The Fair Political Practices Commission – the agency responsible for administering and enforcing California’s campaign finance and lobbying laws – has unanimously approved a rule change intended to force more consultants to register as lobbyists and strengthen the agency’s hand in enforcing state lobbying laws. The rule will take effect September 16, 2016.

FPPC chair Jodi Remke has called this the “first step” in cracking down on “shadow lobbying,” and has indicated that the agency intends to focus on lobbying compliance in the coming year.

California lobbying law recognizes two types of lobbyists: in-house lobbyists, who lobby on behalf of their employer, and contract lobbyists, who lobby for a client. This change affects only contract lobbyists.

Who is a contract lobbyist? California requires an individual to register as a lobbyist if he or she receives (or is entitled to receive) $2,000 or more in a calendar month (other than reimbursement for reasonable travel expenses) to communicate directly with any covered official for the purpose of influencing legislative or administrative action, and to prepare for those direct communications.

In practice, a contract lobbyist might engage in a range of activities, only some of which involve direct communication with officials. Prior to the new rule, the FPPC had little recourse when individuals claimed that less than $2,000 of a monthly retainer was devoted to direct communications with officials to influence legislation, with the rest attributable to non-lobbying activities, such as strategic planning, grassroots campaigns, or public relations.

The new rule’s rebuttable presumption. Under the new rule, when an individual receives or is entitled to receive more than $2,000 a month for services that include direct communications with a public official to influence government action, the FPPC will presume that the entire payment was for direct communications with covered officials and therefore requires registration – unless the individual can produce evidence to support a different allocation. Such evidence may include testimony, records, bills, and receipts establishing that less than $2,000 of any monthly payment is allocable to lobbying activity.

For example: An individual received $3,000 from a client for work during a calendar month. He spent 40 hours working on the client’s issues, and he estimates that he spent 10 hours having direct communications with covered officials and preparing for those meetings.
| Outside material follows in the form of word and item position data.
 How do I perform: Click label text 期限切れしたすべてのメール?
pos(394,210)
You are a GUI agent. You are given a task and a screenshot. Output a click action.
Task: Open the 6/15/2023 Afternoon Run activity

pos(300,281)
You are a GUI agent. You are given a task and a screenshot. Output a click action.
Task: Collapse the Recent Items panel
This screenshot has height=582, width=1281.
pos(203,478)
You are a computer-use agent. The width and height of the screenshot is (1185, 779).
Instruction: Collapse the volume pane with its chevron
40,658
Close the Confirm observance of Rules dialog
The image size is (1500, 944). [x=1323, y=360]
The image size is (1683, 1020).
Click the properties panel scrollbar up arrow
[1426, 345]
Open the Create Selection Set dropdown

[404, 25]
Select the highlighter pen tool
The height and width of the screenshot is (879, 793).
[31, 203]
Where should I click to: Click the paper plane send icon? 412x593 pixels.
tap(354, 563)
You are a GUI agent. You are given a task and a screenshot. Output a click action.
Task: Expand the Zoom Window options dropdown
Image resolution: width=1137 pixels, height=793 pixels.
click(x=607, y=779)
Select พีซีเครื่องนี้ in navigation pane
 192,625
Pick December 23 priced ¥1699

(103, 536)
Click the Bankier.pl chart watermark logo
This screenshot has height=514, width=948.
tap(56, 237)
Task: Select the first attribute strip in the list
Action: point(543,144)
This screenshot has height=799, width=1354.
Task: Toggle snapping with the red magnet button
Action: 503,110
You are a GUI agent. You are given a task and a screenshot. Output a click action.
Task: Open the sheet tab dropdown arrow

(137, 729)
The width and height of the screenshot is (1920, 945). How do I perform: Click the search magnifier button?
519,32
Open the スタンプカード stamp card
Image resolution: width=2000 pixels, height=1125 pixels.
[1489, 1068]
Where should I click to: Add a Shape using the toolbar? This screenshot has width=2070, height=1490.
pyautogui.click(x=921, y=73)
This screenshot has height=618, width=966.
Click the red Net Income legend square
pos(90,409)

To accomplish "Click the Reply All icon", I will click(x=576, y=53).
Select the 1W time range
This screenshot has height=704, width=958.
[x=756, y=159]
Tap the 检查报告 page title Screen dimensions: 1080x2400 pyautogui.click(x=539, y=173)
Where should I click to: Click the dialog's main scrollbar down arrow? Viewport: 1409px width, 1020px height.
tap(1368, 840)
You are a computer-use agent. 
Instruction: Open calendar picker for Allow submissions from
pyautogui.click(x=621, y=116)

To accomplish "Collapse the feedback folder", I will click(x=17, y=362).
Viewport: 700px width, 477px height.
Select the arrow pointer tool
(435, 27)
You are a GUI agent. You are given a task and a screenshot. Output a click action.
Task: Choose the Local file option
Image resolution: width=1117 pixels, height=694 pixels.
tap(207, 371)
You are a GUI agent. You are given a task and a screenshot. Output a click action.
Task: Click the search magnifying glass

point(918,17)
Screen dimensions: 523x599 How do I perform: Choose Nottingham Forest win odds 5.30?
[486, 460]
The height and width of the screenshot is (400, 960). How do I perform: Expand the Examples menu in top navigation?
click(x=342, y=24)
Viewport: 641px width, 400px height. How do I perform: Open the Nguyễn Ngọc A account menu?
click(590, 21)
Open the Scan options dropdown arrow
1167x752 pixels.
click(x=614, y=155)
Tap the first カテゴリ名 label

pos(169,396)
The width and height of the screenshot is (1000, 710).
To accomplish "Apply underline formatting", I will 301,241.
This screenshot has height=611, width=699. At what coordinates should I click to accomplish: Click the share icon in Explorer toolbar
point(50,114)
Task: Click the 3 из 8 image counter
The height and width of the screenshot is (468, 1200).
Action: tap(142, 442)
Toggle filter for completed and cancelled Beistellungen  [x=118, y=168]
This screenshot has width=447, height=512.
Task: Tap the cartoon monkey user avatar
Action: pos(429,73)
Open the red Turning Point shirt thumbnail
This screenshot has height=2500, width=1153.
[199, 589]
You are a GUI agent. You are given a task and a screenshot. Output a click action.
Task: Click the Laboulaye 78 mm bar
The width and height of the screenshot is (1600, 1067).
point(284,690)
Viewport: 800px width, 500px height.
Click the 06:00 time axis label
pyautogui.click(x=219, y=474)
He estimates that 25% of his compensation, or $750, is attributed to direct communications and thus determines that he is not required to register. Under the new rule, unless the individual can produce records to substantiate this allocation, the FPPC will presume he is required to register.

As a result of the new lobbying rule, it is important that consultants and others who engage in direct communications with California officials, but who do not meet the $2,000 per month threshold for lobbying registration, maintain records that substantiate their decision not to register.

Once a contract lobbyist registers, his firm is also required to register, and the lobbyist, firm, and employer are required to file quarterly disclosure reports. Lobbyists, lobbying firms, and employers are also subject to strict gift rules and campaign contribution restrictions.